2. John Wilkin's posting here alerted me that there is a prevailing
interpretation of copyright law in the eyes of Google and Hathi Trust
that strikes me as more restrictive than any other I have heard,
leading to regularly treating works 120-140 years old as if still in
copyright.  That would explain some of what I see, but there are
inconsistencies.  The three volumes of Middlemarch were published in
1872 and 1873.  The 1873 volume is not downloadable, but of the two
1872 volumes, one is, one isn't.  Numerous other volumes are quite
clearly out of copyright, because I know when George Eliot and Herman
Melville and William James died -- found out by Googling them, as it
happens.  Moby-Dick I can download, Varieties of Religious Experience
not.  Does Google know Melville but not James?

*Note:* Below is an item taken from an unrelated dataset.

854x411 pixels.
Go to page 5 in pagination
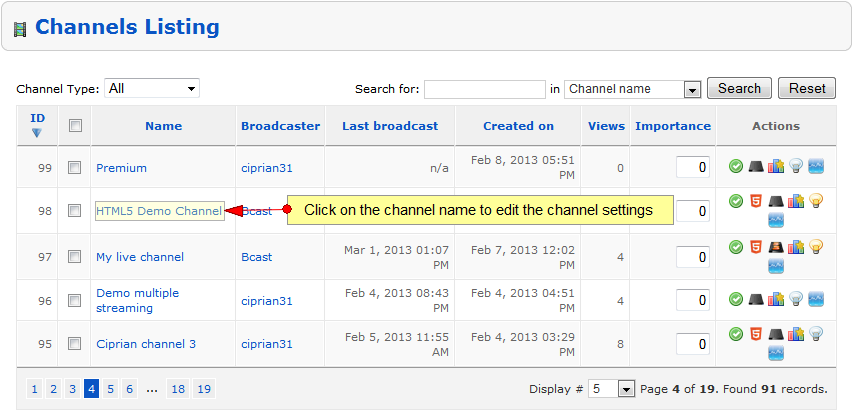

3.  So Google spent a gazillion dollars digitizing books, but now does
not wish to spend the money to put adequate metadata around them.
That Middlemarch took me a good while to get in the first place,
because it's very hard to be sure you've found a consistent set of
volumes, 1, 2, and 3 of anything, so very poor are the metadata and
the display of same.  My Google account is cluttered with Google Books
I acquired and then realized that I hadn't gotten what I wanted at all
because the metadata were so misleading.

4. So I would offer the hypothesis that the problem I had is a cross
between bizarre copyright policy, bad metadata, and software written
in a way that aggravates the problem.

5.  I was then distracted by the flurry of sites picking up the post
and various correspondence.  I must say that the "comments" on those
other sites were of unvaryingly low quality.  Today I even had a
two-hour flirtation with a Very Famous Media Outlet that thought they
wanted to interview me, then decided I wasn't interesting enough.

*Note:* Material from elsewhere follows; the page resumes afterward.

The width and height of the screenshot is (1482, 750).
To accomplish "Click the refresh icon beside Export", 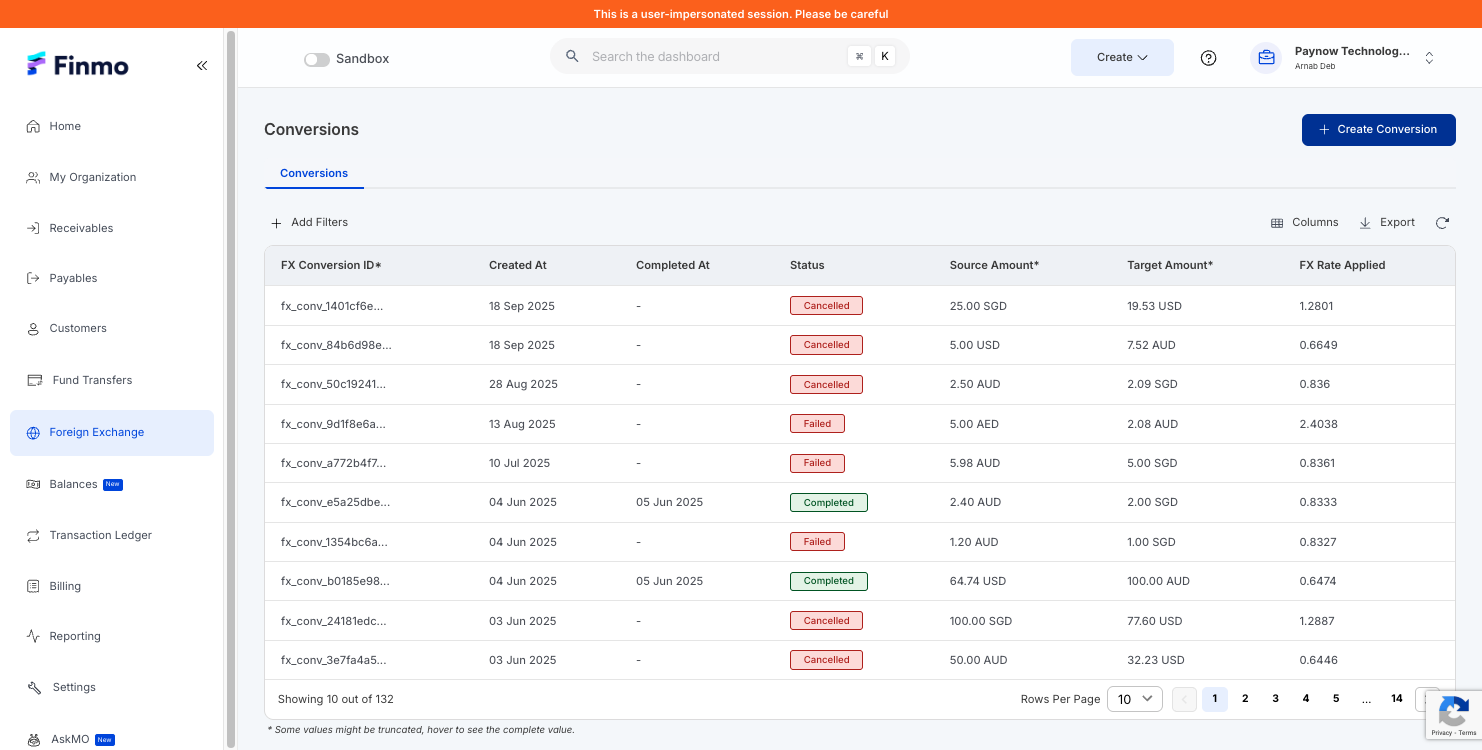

6.  So today I also got a followup message eight days later from
Google Play support, apologizing for not getting back to me and saying
that there was a "bug" with the way public domain works were handled
by Google Play and they were working to fix it.  Do the folks at
Google Play follow Boing Boing?

I draw two lessons from all this.

First, corporate organizations (for-profit, not-for-profit, makes no
difference) have a powerful urge to self-preservation, so strong that
it often runs counter to the professed institutional mission.  So when
it comes to copyright here, for example (but I can think of parallel
examples from my administrative career), the question Google asks
itself is not "are we in compliance with the law" but "are we
absolutely sure that nobody else will be able to claim we are not in
compliance with the law".  Asking that second question gets a very
different answer from the first and makes the world a much more
restrained and chilly place than it might otherwise be.

Second, MUCH of what we think we have "acquired" or "own" or even
"possess" in digital space is in fact material that we are merely
permitted to use for now, for the benefit and convenience of the
provider.  (It may, for now, be to the benefit of the provider to
please me; but that can change.)  That permission can be withdrawn
deliberately or inadvertently in a variety of ways.  One of my to-do
list items when I get home is go back to "My Library" on "Google Play"
and firmly download the books there that I want to keep to my own
desktop and back them up, while I still can.  I think that will work
and I will make a point of being less dependent on somebody else.